Russian scientists Grazyna Fosar and Franz Bludorf dedicated themselves to investigating these phenomena, providing the basis for many other studies. Thus, drawing on the studies of Fosar and Bludorf, especially from the work ‘Vernetzte Intelligenz’ published in 2001 and ‘Intuitive Logik’ published in 2010, we seek to understand how DNA connections, especially through peptide synthesis, can explain events that were previously only discussed in the ideological or religious field (FOSAR; BLUDORF, 2010).


Peptides can be conceptualized as biomolecules consisting of two or more amino acids linked by peptide (amide) bonds. Currently, the literature identifies 20 different amino acids that, in various combinations, can constitute peptides. Peptides, in turn, display diverse biological activities such as antimicrobial, antithrombotic, opioid, antioxidant, cellular adhesion, differentiation and growth, immune response, control of cell membrane permeability, and intracellular and intercellular transport of genetic products, among others. Their activities are related to their respective formation structure (PIRES, 2012; LIMA, 2013).

Figure 1 illustrates an example of a peptide bond.

Figure 1. Peptide Bond

Ligação Peptídica
Source: Barreiros and Barreiros (2015).

Regarding its size, Lima (2013) explains that it can vary between two to several dozens of amino acid residues.

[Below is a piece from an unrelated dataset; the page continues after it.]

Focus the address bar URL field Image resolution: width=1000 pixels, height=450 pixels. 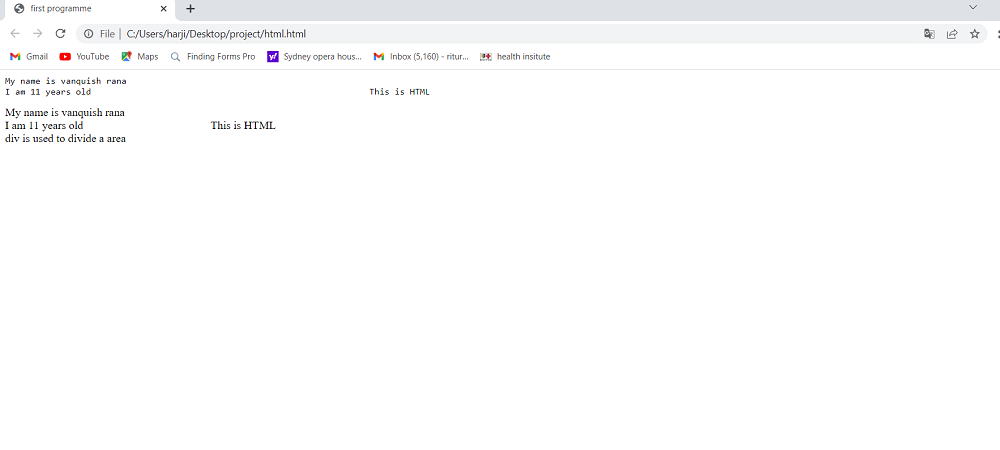point(500,33)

Thus, it is considered that DNA holds the nitrogenous bases that are the recipe for protein synthesis. It is formed by genes, and when a gene is activated, an enzyme called RNA polymerase moves the DNA bases to bind with the free bases. This process is called transcription. At this point, messenger RNA is formed (BARREIROS; BARREIROS, 2015).

Therefore, messenger RNA can be processed, and parts of it can be cut and added, thus forming the recipe for a new protein. Messenger RNA moves towards the cytoplasm where ribosomes initiate the new protein to be manufactured, and the synthesis process begins (BORGES-OSÓRIO; ROBINSON, 2001). Thus, information is transmitted.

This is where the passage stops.